32. Moreover Section 4, Sub-section (1), of the Civil Procedure Code, lays down :- ' In the absence of any specific provision to the contrary, nothing in this Code shall be deemed to limit or otherwise affect any special or local law now in force or any special jurisdiction or power conferred, or any special form of procedure prescribed, by or under any other law for the time being in force.'

There can be no doubt that the provisions of the Letters Patent have conferred special powers regarding appeals within the High Court. Those powers are not specifically taken away by Section 104 of the Civil Procedure Code and are not, therefore, affected by it. That is the effect of Section 4, Sub-section (I), which is intended to give effect to the principle of the well-known maxim ' generalia spedalibus non derogant (that is to say, general things do not derogate from special). Special enactments are not repealed by later general Acts unless there be some express reference to the previous legislation or a necessary inconsistency in the two Acts standing together, which prevents the maxim from being applied. Sub-Section (2) of Section 104 of the Civil Procedure Code does not refer to the Letters Patent and say that in spite of clause 15 of the Letters Patent no appeal lies from any order passed in an appeal under Sub-section (2). Sub-section (2) is in no way inconsistent with clause 15 of the Letters Patent and the two can stand together, the former applying to appeals under the Code, and the latter to special appeals within the High Court.

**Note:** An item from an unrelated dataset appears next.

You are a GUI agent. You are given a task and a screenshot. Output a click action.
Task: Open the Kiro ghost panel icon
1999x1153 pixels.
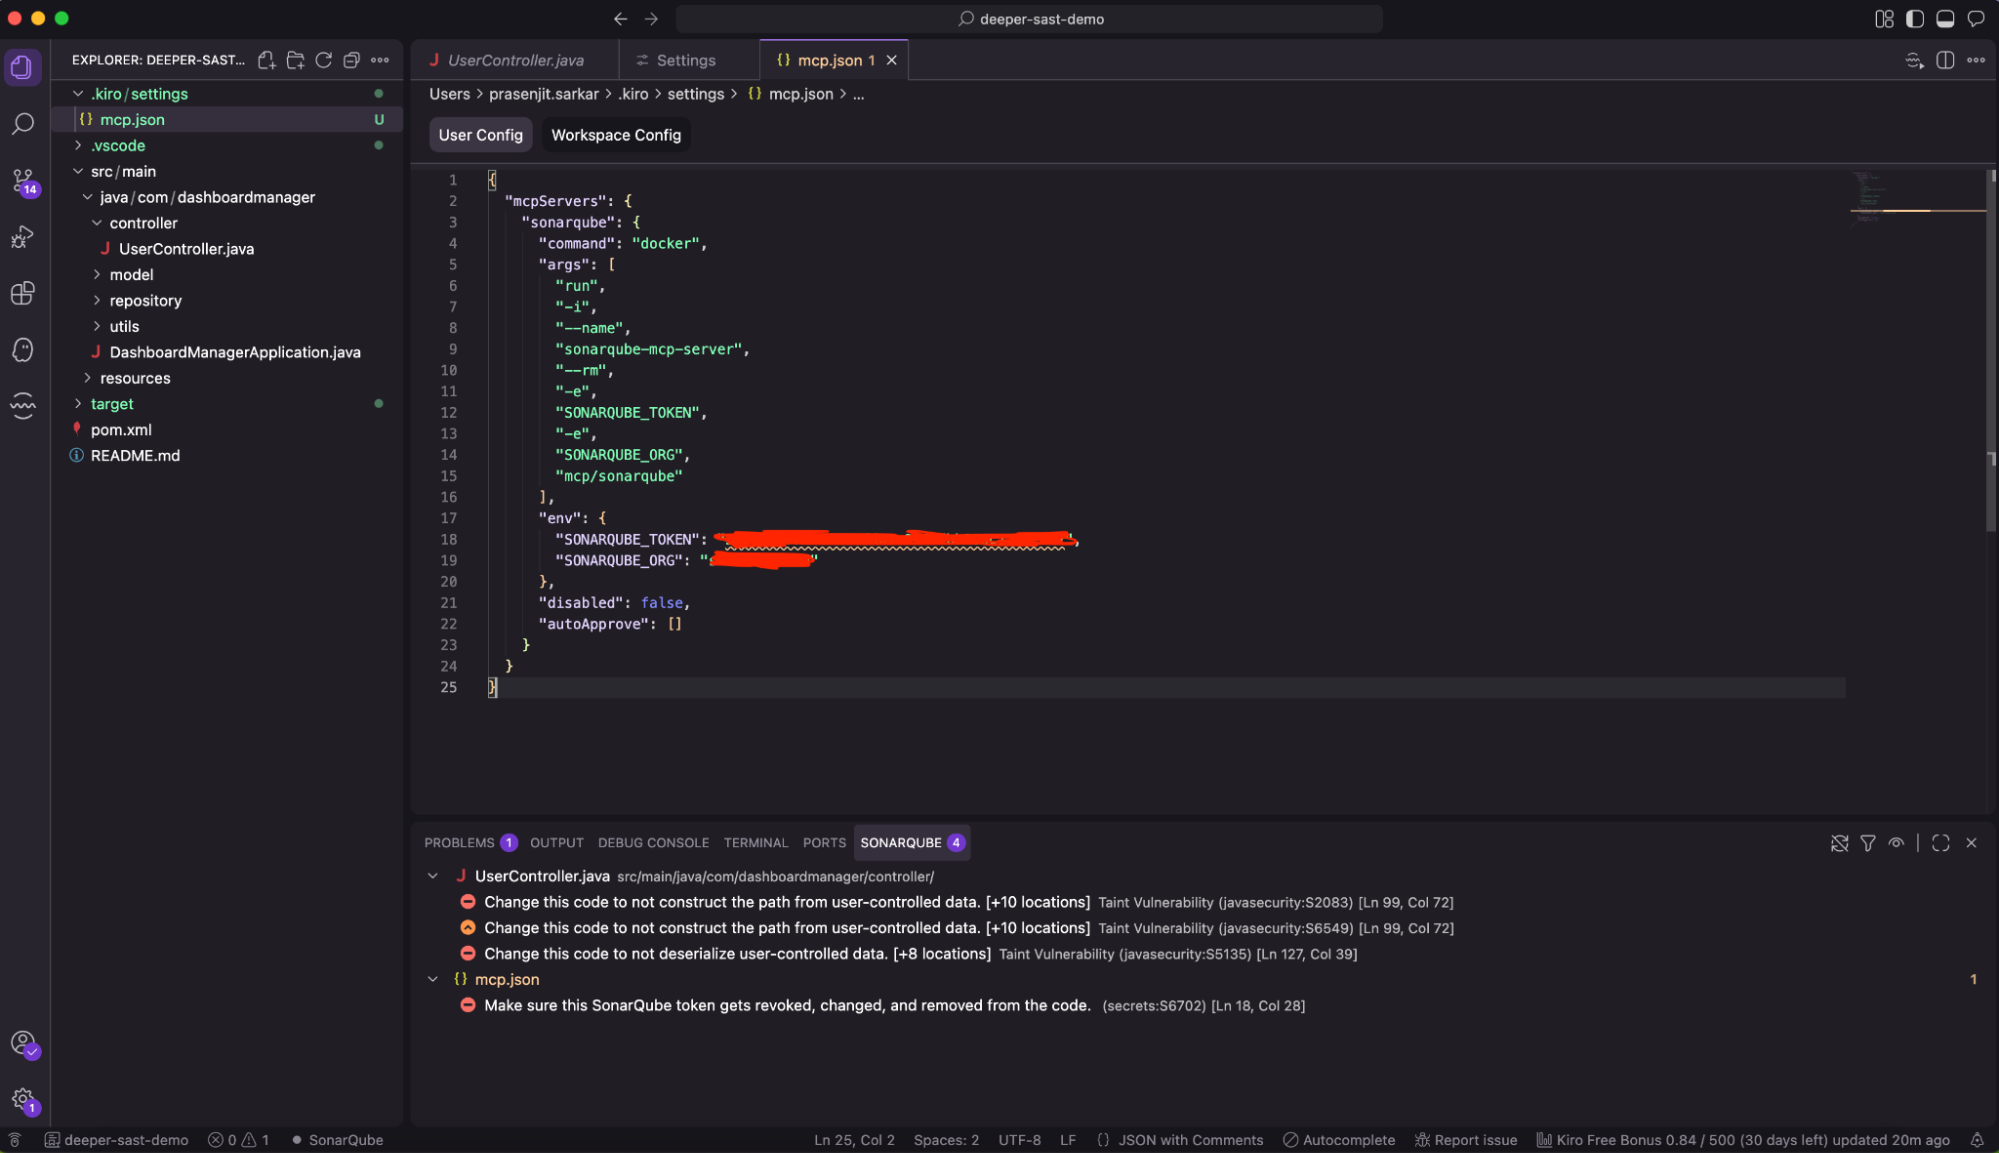pyautogui.click(x=22, y=350)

33. The case was argued very ably and exhaustively by the learned advocates on both the sides, and after a careful consideration of the authorities cited and the arguments addressed by them, I am satisfied that Section 104 of the Civil Procedure Code does not control clause 15 of the Letters Patent, and in spite of the absence of a saving clause in it, Sub-section (2) of Section 104 does not affect or cut down the right of appeal conferred by the Letters Patent. This appeal must, therefore, be held to be competent) and the preliminary objection overruled.

34. On merits, I fully concur in the view taken by my learned brother and agree to the order proposed by him.